#### [What is expected]
Please copy every line from the following entries in which the word "accomplish" appears.

[Records drawn from a dataset]
BEGIN

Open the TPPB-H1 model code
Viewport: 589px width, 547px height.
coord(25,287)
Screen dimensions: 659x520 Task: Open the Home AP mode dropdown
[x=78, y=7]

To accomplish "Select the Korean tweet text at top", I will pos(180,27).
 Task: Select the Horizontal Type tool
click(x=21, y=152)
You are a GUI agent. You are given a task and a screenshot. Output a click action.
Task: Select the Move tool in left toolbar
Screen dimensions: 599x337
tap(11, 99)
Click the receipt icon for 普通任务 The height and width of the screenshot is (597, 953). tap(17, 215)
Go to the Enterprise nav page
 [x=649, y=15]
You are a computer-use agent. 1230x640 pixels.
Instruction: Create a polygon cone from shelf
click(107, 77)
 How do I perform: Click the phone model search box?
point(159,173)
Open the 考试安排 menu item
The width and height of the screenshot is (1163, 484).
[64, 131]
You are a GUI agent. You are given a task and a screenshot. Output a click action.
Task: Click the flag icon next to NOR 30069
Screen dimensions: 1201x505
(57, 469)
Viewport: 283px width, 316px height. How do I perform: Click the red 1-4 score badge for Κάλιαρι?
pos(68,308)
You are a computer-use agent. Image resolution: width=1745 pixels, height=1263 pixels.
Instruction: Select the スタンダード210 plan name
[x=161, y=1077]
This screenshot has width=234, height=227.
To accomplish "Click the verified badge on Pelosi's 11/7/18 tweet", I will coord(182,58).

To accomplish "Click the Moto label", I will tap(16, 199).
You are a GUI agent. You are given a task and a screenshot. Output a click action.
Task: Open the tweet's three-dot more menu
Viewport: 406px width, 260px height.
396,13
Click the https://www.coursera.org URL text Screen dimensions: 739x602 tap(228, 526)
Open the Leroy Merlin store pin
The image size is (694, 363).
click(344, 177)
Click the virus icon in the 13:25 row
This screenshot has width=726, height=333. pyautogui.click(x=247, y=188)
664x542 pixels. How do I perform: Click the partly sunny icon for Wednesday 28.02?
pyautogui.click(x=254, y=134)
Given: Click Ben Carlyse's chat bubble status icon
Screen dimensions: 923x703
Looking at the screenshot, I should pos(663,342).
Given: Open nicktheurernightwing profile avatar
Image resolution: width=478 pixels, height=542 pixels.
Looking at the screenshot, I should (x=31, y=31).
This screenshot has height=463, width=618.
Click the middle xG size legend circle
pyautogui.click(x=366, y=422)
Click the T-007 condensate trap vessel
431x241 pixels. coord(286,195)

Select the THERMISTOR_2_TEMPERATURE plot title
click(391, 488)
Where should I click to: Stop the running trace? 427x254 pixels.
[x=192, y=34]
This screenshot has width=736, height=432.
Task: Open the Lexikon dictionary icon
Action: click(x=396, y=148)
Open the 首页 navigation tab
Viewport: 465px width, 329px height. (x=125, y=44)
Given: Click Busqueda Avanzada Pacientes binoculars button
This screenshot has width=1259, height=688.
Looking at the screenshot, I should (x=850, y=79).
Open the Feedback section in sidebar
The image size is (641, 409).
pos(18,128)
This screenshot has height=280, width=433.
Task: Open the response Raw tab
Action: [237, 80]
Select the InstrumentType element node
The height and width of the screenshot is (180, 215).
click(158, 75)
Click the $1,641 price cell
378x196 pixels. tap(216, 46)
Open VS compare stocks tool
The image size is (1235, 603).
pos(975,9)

END

#### [Written response]
To accomplish "Select the Korean tweet text at top", I will pos(180,27).
To accomplish "Click the verified badge on Pelosi's 11/7/18 tweet", I will coord(182,58).
To accomplish "Click the Moto label", I will tap(16, 199).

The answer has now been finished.